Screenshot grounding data
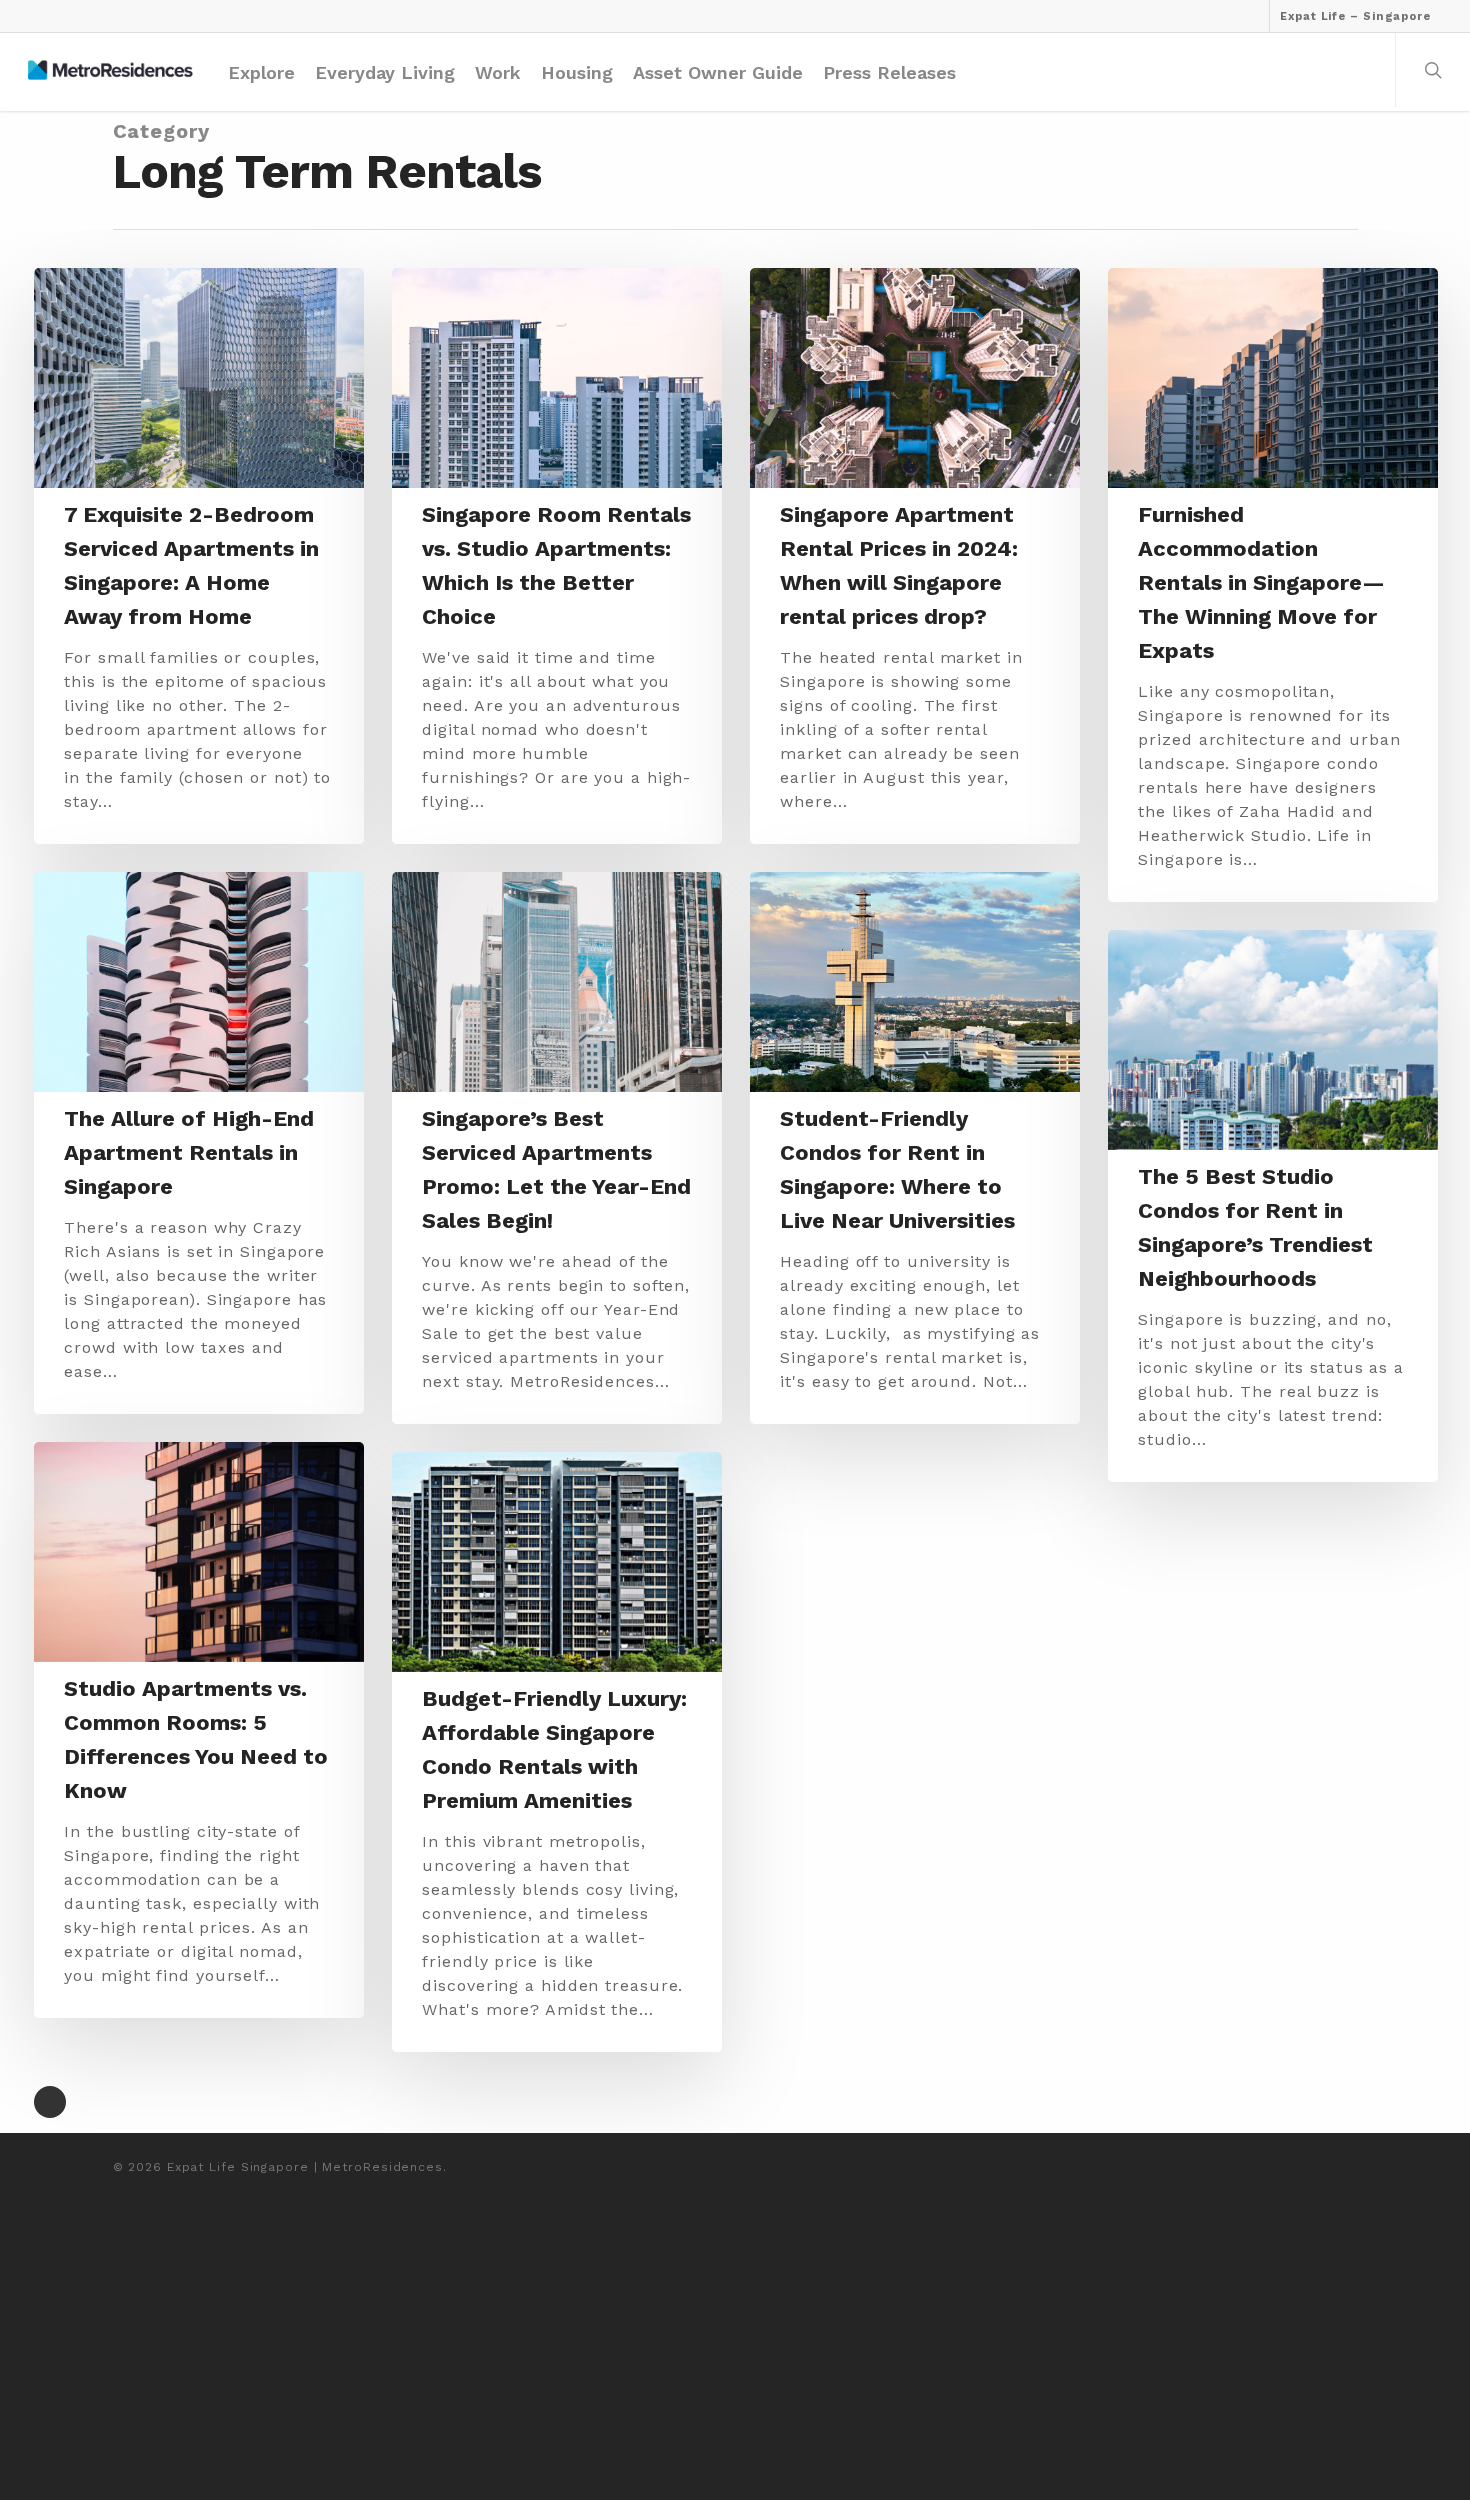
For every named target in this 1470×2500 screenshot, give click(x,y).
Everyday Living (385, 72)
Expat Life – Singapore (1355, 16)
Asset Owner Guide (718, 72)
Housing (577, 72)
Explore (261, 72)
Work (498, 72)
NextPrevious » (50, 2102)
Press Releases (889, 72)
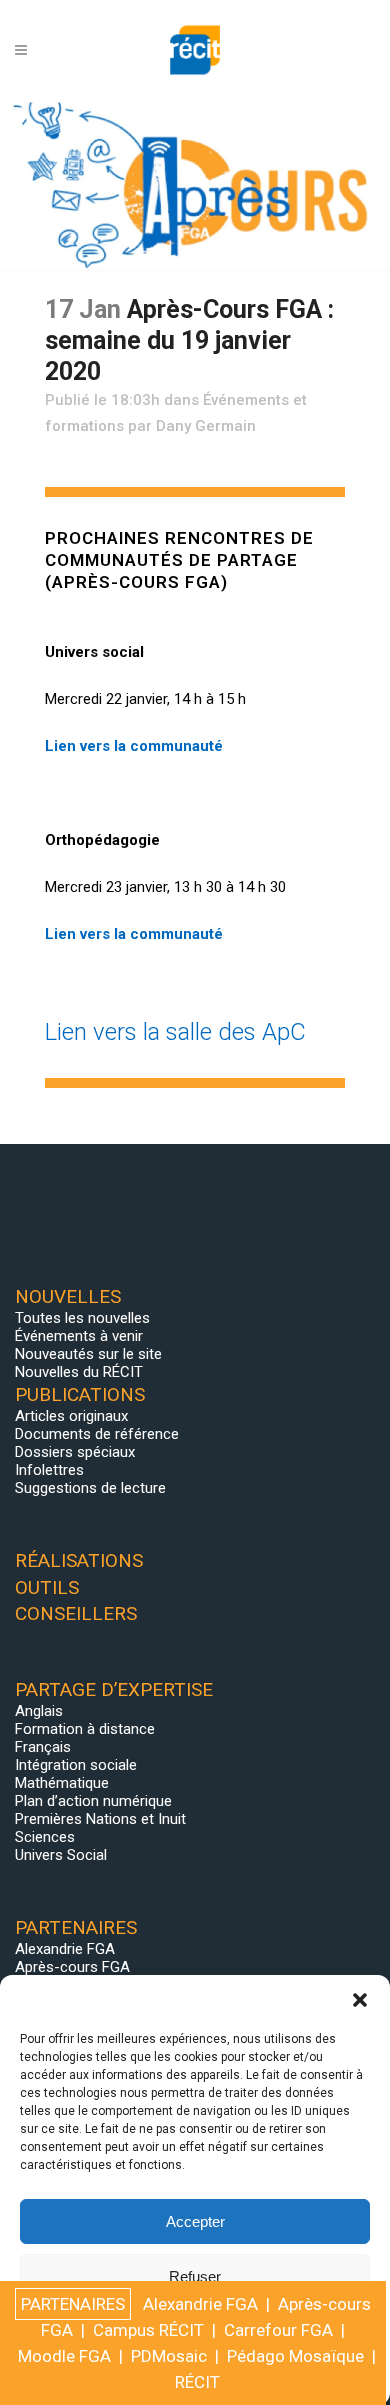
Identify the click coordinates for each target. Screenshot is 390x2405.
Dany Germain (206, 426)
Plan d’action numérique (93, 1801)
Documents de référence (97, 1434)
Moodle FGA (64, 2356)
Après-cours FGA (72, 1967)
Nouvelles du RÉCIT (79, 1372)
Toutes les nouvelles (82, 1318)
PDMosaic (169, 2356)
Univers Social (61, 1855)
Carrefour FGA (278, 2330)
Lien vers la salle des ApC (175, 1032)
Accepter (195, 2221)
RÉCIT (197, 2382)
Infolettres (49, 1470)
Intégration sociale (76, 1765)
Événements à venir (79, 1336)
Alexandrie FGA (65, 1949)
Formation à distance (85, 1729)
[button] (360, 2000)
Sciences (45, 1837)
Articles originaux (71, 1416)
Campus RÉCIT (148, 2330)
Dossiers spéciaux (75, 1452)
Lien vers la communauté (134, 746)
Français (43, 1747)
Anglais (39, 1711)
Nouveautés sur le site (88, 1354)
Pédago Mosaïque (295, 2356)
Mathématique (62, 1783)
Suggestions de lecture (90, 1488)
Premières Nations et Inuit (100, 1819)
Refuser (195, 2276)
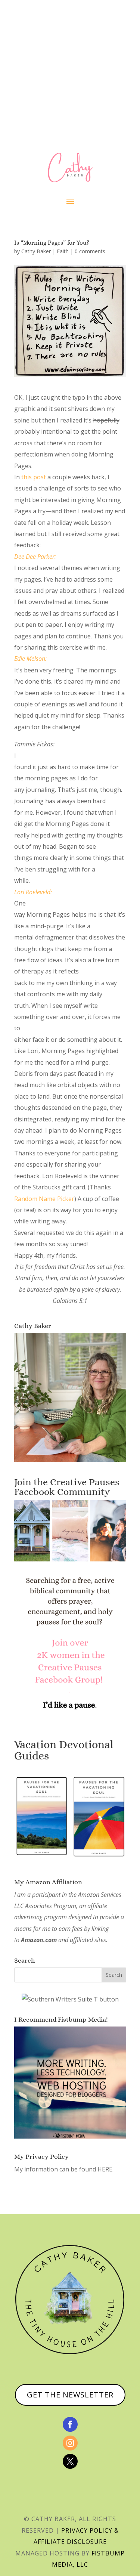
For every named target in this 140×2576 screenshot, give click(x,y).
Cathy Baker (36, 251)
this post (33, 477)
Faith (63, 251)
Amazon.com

__Exercise description__.
Go through the records above and write out every line exactly, passing over the pictures.

__Problem solution__.
For every named target in this 1470×2500 screenshot, give click(x,y).
Everyday Living (385, 72)
Expat Life – Singapore (1355, 16)
Asset Owner Guide (718, 72)
Housing (577, 72)
Explore (261, 72)
Work (498, 72)
NextPrevious » (50, 2102)
Press Releases (889, 72)
Identify the click coordinates for each target. Screenshot is 390x2405.
Dany Germain (206, 426)
Plan d’action numérique (93, 1801)
Documents de référence (97, 1434)
Moodle FGA (64, 2356)
Après-cours FGA (72, 1967)
Nouvelles du RÉCIT (79, 1372)
Toutes les nouvelles (82, 1318)
PDMosaic (169, 2356)
Univers Social (61, 1855)
Carrefour FGA (278, 2330)
Lien vers la salle des ApC (175, 1032)
Accepter (195, 2221)
RÉCIT (197, 2382)
Infolettres (49, 1470)
Intégration sociale (76, 1765)
Événements à venir (79, 1336)
Alexandrie FGA (65, 1949)
Formation à distance (85, 1729)
[button] (360, 2000)
Sciences (45, 1837)
Articles originaux (71, 1416)
Campus RÉCIT (148, 2330)
Dossiers spéciaux (75, 1452)
Lien vers la communauté (134, 746)
Français (43, 1747)
Anglais (39, 1711)
Nouveautés sur le site (88, 1354)
Pédago Mosaïque (295, 2356)
Mathématique (62, 1783)
Suggestions de lecture (90, 1488)
Premières Nations et Inuit (100, 1819)
Refuser (195, 2276)
For every named target in this 140×2576 screenshot, give click(x,y).
Cathy Baker (36, 251)
this post (33, 477)
Faith (63, 251)
Amazon.com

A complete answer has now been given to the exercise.